People have shown that the system first found in worms controls longevity in fruit flies and mice. That means it had to evolve early in a common precursor of mice, flies and worms. In genetics everything else that has been found to be true in mice, flies and worms has also been found in humans - with variation, of course, but the basic system is the same. We don't know for sure yet, but on rational scientific grounds the chances are very high.
So when can we expect the big breakthrough - an anti-ageing drug?
It could come at any time. A compound in red wine, resveratrol, has just been found to increase the activity of a longevity protein that affects the insulin/IGF-1 system in worms. So we may already have a drug, though it might not be that simple. But the fact that there's this compound already in red wine, it really makes you optimistic, doesn't it?
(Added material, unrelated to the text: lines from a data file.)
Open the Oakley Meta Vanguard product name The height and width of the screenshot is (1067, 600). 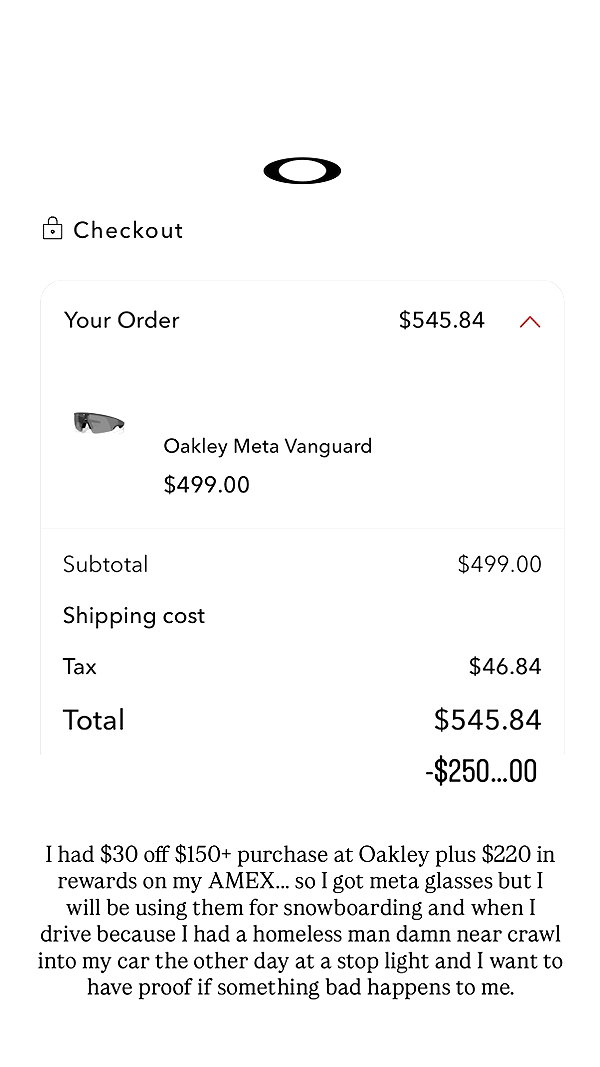pos(267,446)
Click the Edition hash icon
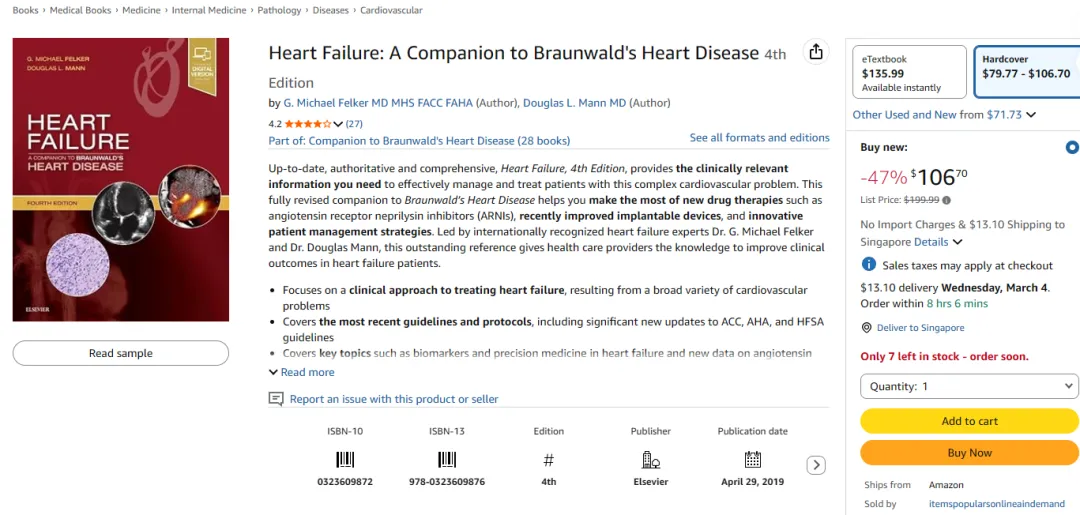Image resolution: width=1080 pixels, height=515 pixels. click(548, 460)
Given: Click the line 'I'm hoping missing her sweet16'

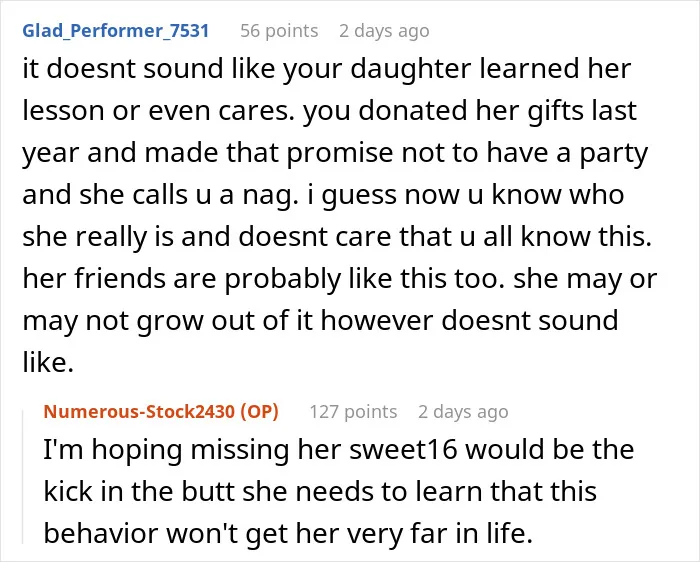Looking at the screenshot, I should coord(338,449).
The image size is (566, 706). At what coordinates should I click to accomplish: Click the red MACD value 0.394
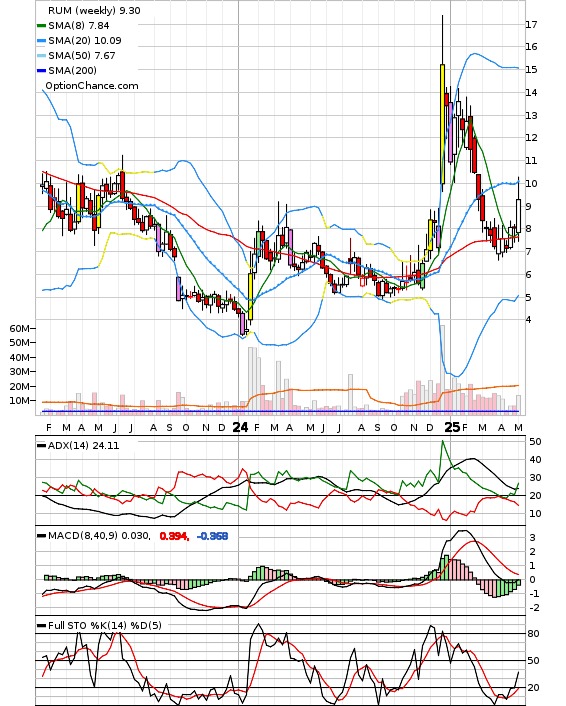(x=174, y=536)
It's only a matter of time?
Yes, it's all about time!
But for now, caloric restriction seems the one proven way to extend lifespan. Is that why you've virtually given up carbohydrates?
That's not necessarily why I do it. I do it because it makes me feel great and keeps me slender. And I don't feel really tired after a meal. But I think if I wanted to eat in a way that extended lifespan this is how I would do it. In fact, I stopped eating carbohydrates the day we found that putting sugar on the worms' food shortened their lifespans.
How does it work?
I eat a diet that keeps my insulin levels low. So, for example, at breakfast I have bacon and eggs with tomatoes and avocados. It's bit like the Atkins diet. I don't actually know if I eat fewer calories, but I feel great and I weigh what I did in high school. I certainly wouldn't want to be hungry all the time, but I'm not, I'm never hungry. I tried caloric restriction just for two days but I couldn't stand it, being hungry all the time.
What don't you eat?
I don't eat sweets, bread, pasta, potatoes or rice. I actually do eat lots of carbohydrates, just not starchy ones, the ones that turn into sugar quickly in your body. I eat lots of vegetables and salads, and lots of fish and nuts, cheese, eggs and meat. People are now studying these low-carb diets like Atkins and the zone diet scientifically.
How do you know it's doing you any good?
My blood profile is off the scale. Apparently triglycerides are very good indicators of your insulin and glucose levels. Anything below 200 [milligrams per decilitre] is good, and mine is 30! And my "good" cholesterol (HDL) is 86 [mg/dl], which is fabulous.
Suppose we all lived to 150. Would we just be prolonging the misery of unhealthy old age?
I think it would be fabulous to live to 150. Remember, if you're like these worms, at 150 you would be just the same as a normal 75-year-old. Of course you want to be in good health - providing you are in good health and you love life, you want to live longer. These long-lived worms stay young longer. That's the thing that's so hard for people to grasp: it's not just being healthy longer. It's being young longer. The worms have told us it's possible.
Who is going to pay the pensions of all these ancient people?
That's not a problem, because they should be working longer. If there's a pill, it's not going to immediately double lifespan - though I shouldn't say that. You would never have said, with a worm, that you could change a single gene and that it would double lifespan. The fact that it did just blew my mind. I'll never get used to that. So it's possible. But the chances are it would be pretty gradual, so society would have time to adjust. If you had 90-year-old people who were biologically just like 40-year-olds there is just no way that society would agree to give them a pension! And the chances are they wouldn't want one anyway.
How would you like to live to 150 and still be around at the same time as your great-great-grandchildren?
It would be fantastic - you'd get to know them. And when you look at the progress of science over the past 50 years - what we couldn't do 50 years ago that we can do now, for example with DNA - what will it be like 50 or 100 years from now? Wouldn't you love to see it?